And therefore, we DO have heavy, conflicting, mind-hurricaning thoughts about this issue of providing expected and often unspoken care indefinitely vs. sparing ourselves and letting them “figure it out” the way we’ve had to.
And sometimes… it really doesn’t matter. Physical reality is physical reality. Our emotions and memories and trauma educations and psychological self-knowledge doesn’t make a difference in the circumstances we face.
So we’re going through the motions, doing what must be done… but we aren’t fully present in it. We’re still encapsulated in ruminatory arguments about it. We’re numbing, we’re dumbing ourselves down to deal with the bullshit, and we’re praying for it to all be over.
And with that uncomfortable return to maladaptive trauma coping in mind, I wondered:
If we ARE encased in a bout of filial obligation that seemingly has no end… or we know that we’re headed towards one, because in one way or another, “there is no other ‘right-feeling’ choice”….
Is there another view available that could better ‘sanitize’ the insanity? Is there a “helper thought” that could reverse the direction of our usual ponderings, and help us to be more present, more intentional, more aware of our locus of control and free will throughout the situation we face?
A mental stronghold to return to, so that the anxiety, depression, sense of entrapment, and fear don’t overtake the core of your consciousness?
Because… NO, there’s nothing we can really do a lot of the time. We don’t often have a great variety of choice in these matters, and we are, fortunately but unfortunately, plagued with moral compasses…
BUT…
Perhaps, with another perspective in hand, one that isn’t based on servitude, following convention, or repaying tallied “debts”…. we can still feel empowered in our decision or our circumstances.
Rather than feeling trapped, controlless, or trapped in a lose-lose situation… is there another way to frame things, which would at least help us to feel AUTONOMOUS in our decision, rather than feeling solely avoidant or compliant with abuse?
Is there another view that – I know, you might hate this – could even build us up, soften us, and devote us more strongly to what we’re filially tasked with?
Well, I’m going to give you one today. Present it without commentary. And let it fester until next week.
This is a very, “here’s fuel for reflection, enjoy the flames that it sparks,” sortof episode.
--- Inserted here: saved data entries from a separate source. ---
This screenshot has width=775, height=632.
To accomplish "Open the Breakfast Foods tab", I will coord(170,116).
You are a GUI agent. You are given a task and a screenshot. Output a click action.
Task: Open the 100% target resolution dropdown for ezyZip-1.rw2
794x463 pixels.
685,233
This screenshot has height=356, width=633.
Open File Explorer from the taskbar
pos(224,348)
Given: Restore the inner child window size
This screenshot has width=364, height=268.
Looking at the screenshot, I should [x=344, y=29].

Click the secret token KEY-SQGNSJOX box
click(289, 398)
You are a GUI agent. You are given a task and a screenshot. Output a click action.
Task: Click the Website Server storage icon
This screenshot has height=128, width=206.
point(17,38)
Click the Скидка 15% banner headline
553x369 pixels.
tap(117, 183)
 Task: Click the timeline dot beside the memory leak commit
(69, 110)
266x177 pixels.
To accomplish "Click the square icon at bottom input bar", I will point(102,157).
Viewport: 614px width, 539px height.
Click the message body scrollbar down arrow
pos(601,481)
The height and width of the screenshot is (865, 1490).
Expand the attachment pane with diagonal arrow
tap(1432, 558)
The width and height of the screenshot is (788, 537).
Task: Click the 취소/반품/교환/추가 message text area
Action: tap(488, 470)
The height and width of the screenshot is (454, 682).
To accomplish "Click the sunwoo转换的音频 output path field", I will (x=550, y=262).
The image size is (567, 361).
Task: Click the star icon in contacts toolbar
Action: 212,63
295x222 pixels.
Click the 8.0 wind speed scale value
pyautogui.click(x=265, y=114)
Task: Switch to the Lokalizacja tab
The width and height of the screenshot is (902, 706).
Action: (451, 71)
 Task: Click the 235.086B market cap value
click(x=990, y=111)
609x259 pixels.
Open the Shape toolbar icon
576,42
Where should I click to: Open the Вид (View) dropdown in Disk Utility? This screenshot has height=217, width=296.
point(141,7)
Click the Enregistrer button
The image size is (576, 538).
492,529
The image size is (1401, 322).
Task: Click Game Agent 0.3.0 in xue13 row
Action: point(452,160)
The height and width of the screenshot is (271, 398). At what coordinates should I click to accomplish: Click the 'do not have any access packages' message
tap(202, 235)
I’m giving you outrage for homework and hoping that it kickstarts some gears turning, for better or for worse.
At face value, this is the shortest and least materially-dense episode I’ve ever released. Under the surface, I think you’ll find that’s not the case at all. Get ready for some internally heavy lifting.
SO take this idea. Turn it around in your own head. Have your self-arguments about it. Spend a day on one side of the fight and another examining the opposite. And have a good time with it. If you’re a fan of fucking with thoughts and turning your brain inside out for that feeling of epiphanic splender… this thought can give you a lifetime of material to mess with.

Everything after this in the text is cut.